No creía en todo eso. Decidimos, pues, que iríamos el sábado siguiente. Por excepción el hombre no fué a S. J. para sus consultas
habituales. En esa fecha aún vivía mi madre. Ella nos dijo: «Ah,
hijos, no quiero impedirles que vean a ese B . . . Pero sépanlo, no
tengo confianza en él. Es una familia de asquerosos (sic) ¡y si pudiera haría morir a medio S. J.!»
"Este grito de alarma no nos detuvo. "El sábado siguiente tocábamos el timbre en la puerta del famoso curandero.

Una sesión de curandero

"Fue su mujer la que abrió la puerta. Nos recibió amablemente.
Esperábamos turno cuando el curandero nos hizo entrar, nos rogó
que nos sentáramos y empezó la consulta.

"—Señora, ¿su nombre y apellido? ¿Fecha de nacimiento? "Una vez obtenida la respuesta, B . . . . corta una mecha de cabello de mi mujer. La coloca entre el pulgar y el índice de su mano izquierda, y con su mano derecha tiene la muñeca de mi mujer. Un momento de silencio. Frota el pulgar y el índice el uno contra el otro y, sin que haya dicho una palabra, hete ahí que, súbitamente, un humo azul se escapa y sube a veinte centímetros, por lo menos, de altura. Era como un cigarrillo que se fumara solo en un cenicero.

Al cabo de un instante, separa los dedos y — cosa increíble — ¡no
hay más cabellos! Entonces B. . . declara: «¡Oh! tiene los nervios enfermos, pero no es nada, es asunto mío: ¡es mi especialidad! ¡Con dos o tres sesiones estará usted completamente bien!»
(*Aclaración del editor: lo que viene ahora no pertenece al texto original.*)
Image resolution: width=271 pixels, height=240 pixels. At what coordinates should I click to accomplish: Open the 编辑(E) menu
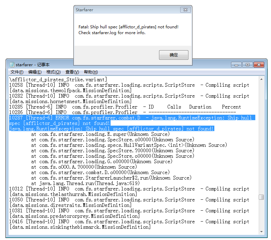coord(35,72)
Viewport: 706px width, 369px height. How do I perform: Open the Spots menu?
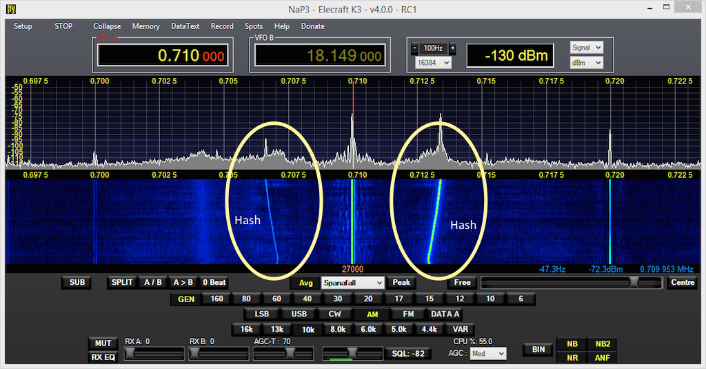click(254, 26)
"Toma entonces un frasco que contiene una substancia desconocida, introduce su pulgar en el frasco, durante apenas algunos segundos — porque tiene su reloj frente a él para controlar—, retira bruscamente su pulgar. En este momento toma las dos muñecas de mi mujer: el hombre se crispa, s^ pone rojo como un tomate. Esto dura algunos minutos y tiene la cabeza agachada. Y súbitamente mi mujer empieza a cerrar los ojos y se duerme. En seguida, el curandero suelta las muñecas de mi mujer y se pone en el deber de despertarla.

B . . . declara que le duele la nuca, porque esto que acaba de hacer, según él, es muy cansador. Coge una ampolla con éter y se arroja, por presión, un chorro en la nuca para recobrar su aplomo, luego hace lo mismo sobre la nuca de mi mujer que se encuentra como embrutecida, con la cabeza pesada, como consecuencia de ese extraño sueño. La sesión ha terminado. Mi mujer se sentía un poco mejor que una hora antes. El curandero nos dió su dirección personal por si acaso deseábamos ir a verlo en su domicilio. Pero nos previno que volvería a S. J. quince días después.

Sueños extraños

"Partimos con una buena esperanza de curación. Pero esa misma noche, mi mujer deja de pronto su tenedor, y apoyando la cabeza, en el plato se duerme. ¿Qué ocurría? Yo no comprendía nada. Pasan dos minutos que parecieron muy largos. Mi mujer vuelve en sí y me dice: «¿Qué quiere decir esto? Todo se borró delante mío y no me di cuenta de nada. ;Y ahora me siento toda floja e idiotizada!»

Algunos instantes más tarde se sintió mejor y declaró: «Ahora ¡tengo hambre!»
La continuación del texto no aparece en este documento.